Congratulations! You always were the cleverest person! I wonder how long it
took before you saw that the necklace had been painted on one of Tyrrell's
dreadful paintings. I painted the necklace on Great-Aunt Hester's neck and I
think I did a damned fine job of it! Maybe I could have been a painter too. I
certainly have as much talent as Tyrrell did.'
Pausing,
Eden chuckled before she continued. ' 'Oh! How I wish I could hear you laugh at
that witticism. You always did laugh long and hard at my jokes. It was one of
your most endearing qualities.
'Now,
on to business. I found the necklace — and the poor woman who was wearing it —
when we renovated this old house. Toddy — you remember him, don't you? helped
me cover everything up. Or, in
this case, bury it. My great-grandfather Minton said
he'd gone to New York to sell the necklace and had returned to find his
beautiful wife dead on the library floor. On his deathbed he admitted to his
son that he'd killed her lover, but I think he killed his wife too. There's a
stone for her in the family cemetery, but I think the grave is probably empty.
'
'Toddy found a grisly sight when one of the walls of the cellar came down, and
I had to go down there to see it.
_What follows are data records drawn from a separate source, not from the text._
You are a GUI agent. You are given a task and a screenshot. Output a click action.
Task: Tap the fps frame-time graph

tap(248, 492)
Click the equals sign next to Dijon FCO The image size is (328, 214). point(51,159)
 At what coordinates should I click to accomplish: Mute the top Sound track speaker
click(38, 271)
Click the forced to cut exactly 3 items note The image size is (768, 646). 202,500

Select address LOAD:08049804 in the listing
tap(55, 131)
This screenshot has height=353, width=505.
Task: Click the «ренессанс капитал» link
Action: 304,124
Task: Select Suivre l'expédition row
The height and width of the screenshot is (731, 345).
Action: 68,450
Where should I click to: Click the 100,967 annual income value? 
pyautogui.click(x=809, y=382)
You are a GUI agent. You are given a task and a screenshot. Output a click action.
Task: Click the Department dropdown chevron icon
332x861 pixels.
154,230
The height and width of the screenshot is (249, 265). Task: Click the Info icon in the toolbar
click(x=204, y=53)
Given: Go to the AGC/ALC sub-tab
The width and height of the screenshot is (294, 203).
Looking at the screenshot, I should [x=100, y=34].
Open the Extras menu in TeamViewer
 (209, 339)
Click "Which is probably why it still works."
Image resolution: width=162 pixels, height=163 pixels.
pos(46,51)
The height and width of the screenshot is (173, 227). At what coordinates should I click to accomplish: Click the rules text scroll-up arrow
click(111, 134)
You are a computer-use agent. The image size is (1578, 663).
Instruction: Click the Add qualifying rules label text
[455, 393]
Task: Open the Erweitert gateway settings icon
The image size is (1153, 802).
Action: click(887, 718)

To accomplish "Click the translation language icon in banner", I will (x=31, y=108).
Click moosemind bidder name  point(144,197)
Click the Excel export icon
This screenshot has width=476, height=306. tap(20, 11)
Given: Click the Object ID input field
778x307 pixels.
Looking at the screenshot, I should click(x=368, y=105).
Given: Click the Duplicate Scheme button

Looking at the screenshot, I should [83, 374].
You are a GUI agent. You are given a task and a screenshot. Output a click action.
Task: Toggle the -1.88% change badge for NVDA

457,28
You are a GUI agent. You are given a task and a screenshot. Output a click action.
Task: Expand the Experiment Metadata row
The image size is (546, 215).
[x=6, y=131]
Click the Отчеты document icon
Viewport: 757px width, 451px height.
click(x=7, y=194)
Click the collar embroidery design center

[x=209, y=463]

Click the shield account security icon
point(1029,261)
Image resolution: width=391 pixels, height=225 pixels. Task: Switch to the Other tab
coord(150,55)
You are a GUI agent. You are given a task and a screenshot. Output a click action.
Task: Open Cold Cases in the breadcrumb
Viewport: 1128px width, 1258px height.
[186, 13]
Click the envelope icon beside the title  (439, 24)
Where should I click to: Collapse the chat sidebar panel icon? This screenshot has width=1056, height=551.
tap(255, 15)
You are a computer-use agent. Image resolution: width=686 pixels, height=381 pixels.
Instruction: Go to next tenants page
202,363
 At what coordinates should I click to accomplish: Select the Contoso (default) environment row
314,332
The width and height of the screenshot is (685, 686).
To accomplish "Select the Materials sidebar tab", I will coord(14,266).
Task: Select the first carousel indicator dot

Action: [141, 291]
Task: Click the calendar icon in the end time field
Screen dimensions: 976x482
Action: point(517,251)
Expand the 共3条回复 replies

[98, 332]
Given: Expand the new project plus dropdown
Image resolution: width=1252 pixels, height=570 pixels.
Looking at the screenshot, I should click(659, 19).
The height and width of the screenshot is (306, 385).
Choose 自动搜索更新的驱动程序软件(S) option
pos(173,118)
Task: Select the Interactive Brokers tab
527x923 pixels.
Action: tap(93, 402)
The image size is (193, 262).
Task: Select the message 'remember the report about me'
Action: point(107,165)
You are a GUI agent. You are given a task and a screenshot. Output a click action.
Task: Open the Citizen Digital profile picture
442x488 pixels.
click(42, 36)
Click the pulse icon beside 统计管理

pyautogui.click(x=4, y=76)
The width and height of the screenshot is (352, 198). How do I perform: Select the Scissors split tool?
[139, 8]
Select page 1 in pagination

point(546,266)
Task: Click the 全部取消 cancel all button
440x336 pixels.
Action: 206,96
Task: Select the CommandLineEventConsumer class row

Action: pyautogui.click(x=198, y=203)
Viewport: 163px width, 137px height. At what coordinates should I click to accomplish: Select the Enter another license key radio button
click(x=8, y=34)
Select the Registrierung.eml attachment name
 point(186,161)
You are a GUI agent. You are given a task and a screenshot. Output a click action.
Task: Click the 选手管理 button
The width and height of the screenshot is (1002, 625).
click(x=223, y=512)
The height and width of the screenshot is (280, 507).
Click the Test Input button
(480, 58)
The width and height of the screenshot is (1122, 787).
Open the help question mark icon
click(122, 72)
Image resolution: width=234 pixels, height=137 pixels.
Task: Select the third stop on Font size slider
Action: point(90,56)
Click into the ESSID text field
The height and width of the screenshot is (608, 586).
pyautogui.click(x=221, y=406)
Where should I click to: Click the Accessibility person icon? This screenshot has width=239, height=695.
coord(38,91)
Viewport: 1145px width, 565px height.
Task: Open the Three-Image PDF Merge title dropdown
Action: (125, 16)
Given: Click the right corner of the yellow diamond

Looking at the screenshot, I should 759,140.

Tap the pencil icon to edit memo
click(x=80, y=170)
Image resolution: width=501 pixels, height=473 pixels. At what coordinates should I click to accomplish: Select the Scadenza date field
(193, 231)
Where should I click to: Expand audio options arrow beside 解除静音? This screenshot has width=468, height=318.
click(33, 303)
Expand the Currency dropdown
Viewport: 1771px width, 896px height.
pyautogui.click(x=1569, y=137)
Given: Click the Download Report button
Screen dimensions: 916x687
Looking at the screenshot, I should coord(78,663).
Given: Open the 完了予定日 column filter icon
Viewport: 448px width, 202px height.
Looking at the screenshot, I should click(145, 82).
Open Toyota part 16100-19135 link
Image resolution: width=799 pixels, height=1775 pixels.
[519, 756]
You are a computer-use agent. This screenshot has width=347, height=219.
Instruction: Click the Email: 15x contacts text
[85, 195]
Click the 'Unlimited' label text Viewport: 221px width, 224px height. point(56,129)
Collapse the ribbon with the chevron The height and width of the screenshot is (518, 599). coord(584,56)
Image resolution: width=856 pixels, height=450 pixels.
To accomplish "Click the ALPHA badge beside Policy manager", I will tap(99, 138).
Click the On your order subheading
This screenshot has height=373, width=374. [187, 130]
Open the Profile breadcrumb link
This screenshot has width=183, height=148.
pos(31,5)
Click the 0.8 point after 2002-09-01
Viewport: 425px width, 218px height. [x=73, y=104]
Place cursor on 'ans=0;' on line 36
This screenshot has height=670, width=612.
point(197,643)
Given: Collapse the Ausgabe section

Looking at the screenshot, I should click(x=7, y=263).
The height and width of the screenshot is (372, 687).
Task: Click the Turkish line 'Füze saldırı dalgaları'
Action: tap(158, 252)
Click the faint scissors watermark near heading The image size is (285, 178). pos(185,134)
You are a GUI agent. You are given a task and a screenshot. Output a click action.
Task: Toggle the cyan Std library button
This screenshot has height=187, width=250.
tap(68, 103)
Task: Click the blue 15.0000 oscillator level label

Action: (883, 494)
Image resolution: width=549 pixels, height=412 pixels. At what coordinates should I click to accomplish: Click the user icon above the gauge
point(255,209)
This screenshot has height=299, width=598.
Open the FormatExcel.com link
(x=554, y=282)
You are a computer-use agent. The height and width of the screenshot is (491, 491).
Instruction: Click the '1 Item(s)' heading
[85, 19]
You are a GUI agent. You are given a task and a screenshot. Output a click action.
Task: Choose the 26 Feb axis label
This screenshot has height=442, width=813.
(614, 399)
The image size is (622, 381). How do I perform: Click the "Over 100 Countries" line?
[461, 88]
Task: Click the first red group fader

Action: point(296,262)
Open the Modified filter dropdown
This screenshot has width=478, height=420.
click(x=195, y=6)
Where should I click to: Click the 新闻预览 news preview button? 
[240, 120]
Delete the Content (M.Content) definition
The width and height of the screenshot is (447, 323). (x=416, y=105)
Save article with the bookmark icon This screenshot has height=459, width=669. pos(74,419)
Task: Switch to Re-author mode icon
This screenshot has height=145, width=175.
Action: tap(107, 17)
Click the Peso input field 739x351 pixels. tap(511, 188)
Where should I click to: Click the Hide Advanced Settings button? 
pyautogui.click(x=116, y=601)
You know how much I loved doing
that!
Minton
must have disinterred his wife because what we were sure was her body was in a
little stone-lined closet. A wall had been hastily and poorly erected to
conceal the entryway. Inside was a skeleton wearing the tatters of what had
surely been her wedding dress. Around her neck was the necklace that has caused
my family so much misery. It's my guess that Minton killed his wife when he
discovered she was about to run off with her lover. Maybe he thought that a
decent burial in a churchyard was too good for her, so he dug her up and hid
her in the cellar. Or maybe he was so sick of all the unhappiness that necklace
had caused that he let her have it for all eternity.